O Departamento de Estado também ordenou aos funcionários do governo que não trabalhem em atividades essenciais que deixem o país por conta do potencial de atividades terroristas.

Segundo o órgão americano, o nível de ameaça de segurança é extremamente alto no Iêmen - em setembro do ano passado, o complexo da embaixada dos Estados Unidos foi atacado. O Departamento de Estado afirma que “demonstrações continuam a ocorrer em várias partes do país e podem talvez escalar e se tornar violentas.

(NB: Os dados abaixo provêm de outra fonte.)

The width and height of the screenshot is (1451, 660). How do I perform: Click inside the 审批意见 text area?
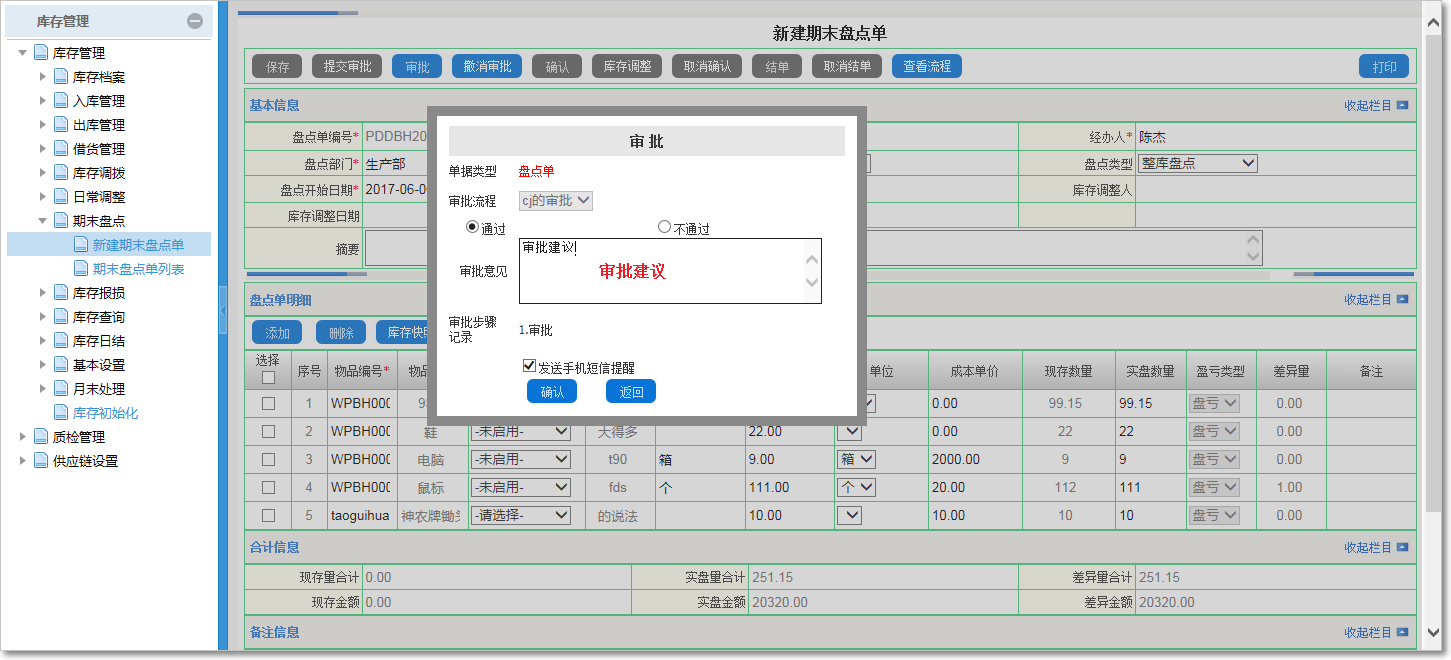click(x=660, y=270)
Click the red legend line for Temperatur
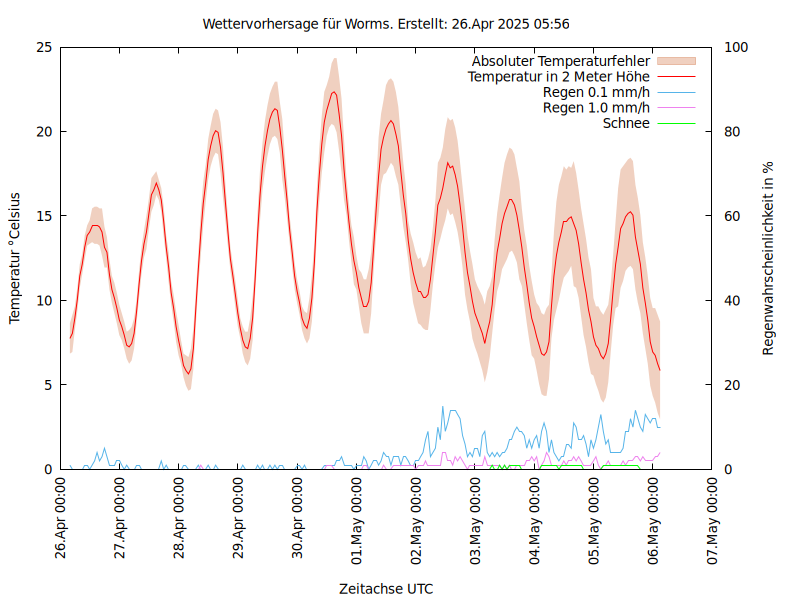 [675, 76]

Cidadãos americanos devem evitar áreas de demonstrações, e agir com extrema cautela se nas imediações de uma demonstração”.

O governo americano acredita ser grande as possibilidades de ataques a cidadãos, instalações e negócios do país ou de “interesses do Ocidente” no Iêmen, citando ainda o risco de sequestros.

Retirada
Cerca de 75 funcionários da embaixada dos EUA no Iêmen foram retirados na manhã desta terça-feira a bordo de um avião militar, informou à AFP um alto funcionário que não quis ser identificado.

O aparelho, acompanhado por outro que desempenhava funções de apoio, decolou com direção à base americana de Ramstein, na Alemanha.

Embaixadas fechadas
Os Estados Unidos fecharam no domingo, dia útil no mundo muçulmano, 22 embaixadas e consulados, a maioria no Oriente Médio e África, devido a essa ameaça, a "mais séria" dos últimos anos, segundo vários senadores.

A decisão de fechar grande parte de suas embaixadas no mundo islâmico foi tomada após a interceptação de várias mensagens do líder da Al-Qaeda, Ayman al Zawahiri, ordenando um ataque no último domingo, informaram nesta segunda-feira fontes oficiais ao jornal The New York Times.

Zawahiri, que lidera a organização desde a morte de Osama bin Laden, mencionou especificamente o domingo como o dia para os ataques em várias mensagens eletrônicas enviadas para Nasser al Wuhayshi, o líder da Al-Qaeda na Península Arábica (AQAP) com sede no Iêmen, disseram os funcionários americanos ao NYT.